FUORISCHERMO

 

CASINO' ROYALE
FLYER
Titolo originale: Casinò Royale
Regia: Martin Campbell
Sceneggiatura: Neal Purvis, Robert Wade, Paul Haggis
Montaggio: Stuart Baird
Musica: David Arnold, “Not in my name” cantata da Chris Cornell
Fotografia: Phil Meheux
Interpreti principali: Daniel Craig, Eva Green, Mads Mikkelsen, Caterina Murino, Judi Dench, Giancarlo Giannini.
Origine : USA, Gran Bretagna, Germania, Repubblica Ceca 2006
Durata: 145'  
 
 
 
 
 

FLYER James Bond (Daniel Craig) si è appena guadagnato sul campo il doppio zero quando le immagini di una camera a circuito chiuso che lo riprendono mentre spara a un uomo disarmato vengono pubblicate su tutti i giornali. M (Judi Dench) decide di metterlo a riposo forzato, durante il quale Bond sventa un attentato. Questo causa una perdita di milioni di dollari a La Chriffe (Mads Mikkelsen) banchiere del terrorismo internazionale. Per recuperare i soldi La Chriffe organizza una partita a poker al Casinò Royale del Montenegro. Bond deve partecipare affiancato dalla splendida agente del tesoro Vesper Lynd (Eva Green).
Il ventunesimo film della serie di James Bond inizia come un noir anni ’40: in bianco e nero, primi piani ravvicinati, inquadrature dal basso a dare un senso di attesa e di suspence, dialoghi stringati e poca azione. Poi, dopo la consueta inquadratura di Bond che spara attraverso la canna della pistola, questa volta inserita nell’azione del film, siamo catapultati nella storia. Preceduto da polemiche infinite sulla scelta del nuovo Bond, questo film si rivela essere uno dei migliori della serie nonché il più economicamente fortunato. Certo Daniel Craig ha più la faccia proletaria dei film inglesi alla Ken Loach che la stoffa di uno che porti lo smoking tutti i giorni.
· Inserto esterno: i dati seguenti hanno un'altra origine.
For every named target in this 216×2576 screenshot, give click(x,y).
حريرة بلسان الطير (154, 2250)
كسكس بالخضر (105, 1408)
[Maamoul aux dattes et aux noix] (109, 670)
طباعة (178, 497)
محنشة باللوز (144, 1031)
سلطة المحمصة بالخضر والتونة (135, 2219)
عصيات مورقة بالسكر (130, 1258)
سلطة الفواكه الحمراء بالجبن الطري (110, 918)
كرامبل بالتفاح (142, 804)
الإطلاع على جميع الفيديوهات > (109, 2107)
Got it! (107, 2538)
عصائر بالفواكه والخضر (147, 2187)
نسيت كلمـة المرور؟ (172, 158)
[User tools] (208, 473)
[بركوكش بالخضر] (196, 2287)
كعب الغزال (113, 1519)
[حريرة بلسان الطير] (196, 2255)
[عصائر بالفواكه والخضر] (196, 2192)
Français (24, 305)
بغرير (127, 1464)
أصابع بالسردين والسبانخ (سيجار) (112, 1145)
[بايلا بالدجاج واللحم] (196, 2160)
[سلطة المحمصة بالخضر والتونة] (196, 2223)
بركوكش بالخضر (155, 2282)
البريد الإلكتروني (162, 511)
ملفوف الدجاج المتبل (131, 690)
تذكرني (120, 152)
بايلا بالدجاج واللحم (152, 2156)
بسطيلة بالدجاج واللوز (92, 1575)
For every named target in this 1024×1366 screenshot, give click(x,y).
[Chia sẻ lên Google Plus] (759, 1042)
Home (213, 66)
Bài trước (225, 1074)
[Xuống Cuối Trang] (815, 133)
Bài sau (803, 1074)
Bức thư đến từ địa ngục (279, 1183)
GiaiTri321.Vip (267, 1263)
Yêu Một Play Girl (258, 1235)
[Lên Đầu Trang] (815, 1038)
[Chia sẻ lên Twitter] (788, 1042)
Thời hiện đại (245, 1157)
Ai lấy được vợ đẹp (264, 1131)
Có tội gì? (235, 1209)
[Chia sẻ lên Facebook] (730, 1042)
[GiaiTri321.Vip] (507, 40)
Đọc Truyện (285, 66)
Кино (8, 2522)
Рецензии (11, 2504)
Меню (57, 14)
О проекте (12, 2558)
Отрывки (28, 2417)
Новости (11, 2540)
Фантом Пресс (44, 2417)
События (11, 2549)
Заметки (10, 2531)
Ma il film gioca su questa natura dell’attore, rischiarando le tenebre che coprono il suo passato (Vesper che gli chiede se è orfano, così come la battuta sullo smoking), ma anche facendo vedere un Bond giovane, rozzo (il sicario che scavalca con eleganza il muro di cartone e lui che lo abbatte passandoci attraverso), violento, indisciplinato e insubordinato. Ma a differenza degli ultimi, questo film è sorretto da una buona sceneggiatura e da ottimi dialoghi, forse grazie anche al contributo di Paul Haggis, sceneggiatore di Million Dollar Baby e regista di Crash, che rendono interessanti anche le scene non d’azione. Un bel film, non solo per i fan dell’agente con licenza d’uccidere.
DAZEROADIECI:7,5
DONATA SALADONATA SALA


FLYER Torna James Bond, per la ventunesima o ventiduesima volta, ma ricominciando da capo, ovvero ripartendo dal primo romanzo di Fleming, Casino Royale, che ebbe una sola versione cinematografica, prematuramente parodistica, considerata un episodio apocrifo e non conteggiata nel novero dei 007 “ufficiali”. E torna ma cambiando faccia, assumendo il volto duro e segnato di Daniel Craig, occhi di ghiaccio e fisico scultoreo. Tutto comincia dall’inizio, con Bond che diventa per l’occasione un “doppio zero” con licenza di uccidere, che commette qualche mossa dettata dall’inesperienza, e che solo nell’ammiccante finale pronuncia la classica battuta “Il mio nome è Bond, James Bond” facendo partire solo sui titoli di coda il celeberrimo tema musicale. Ci sono gli elementi classici, il teaser prima dei titoli, i titoli giocati su invenzioni grafiche, le avventure ai quattro angoli del globo con svariare di paesaggi glamour, le donne avvenenti, i doppigiochi e i doppiogiochisti, i gadget tecnologici aggiornati all’epoca dei satelliti e dell’informatica, il superomismo che fa di Bond il migliore qualsiasi cosa faccia, si tratti di eseguire acrobazie impossibili o vincere a poker, menare le mani o sedurre belle donne. Di nuovo c’è forse meno ironia e senz’altro più violenza, con una narrazione funambolesca ma nello stesso tempo dura. Che dire? La serie è basata sul parossismo della spettacolarizzazione, non certo sulle sottigliezze psicologiche o di sceneggiatura (questa è pur firmata da Pail Haggis); il risultato è l’ammirazione per sequenze mozzafiato come quella dell’inseguimento sulle gru, e contemporaneamente la rinuncia a qualsiasi possibilità di sospendere l’incredulità di fronte a prodezze tanto mirabolanti quanto incredibili.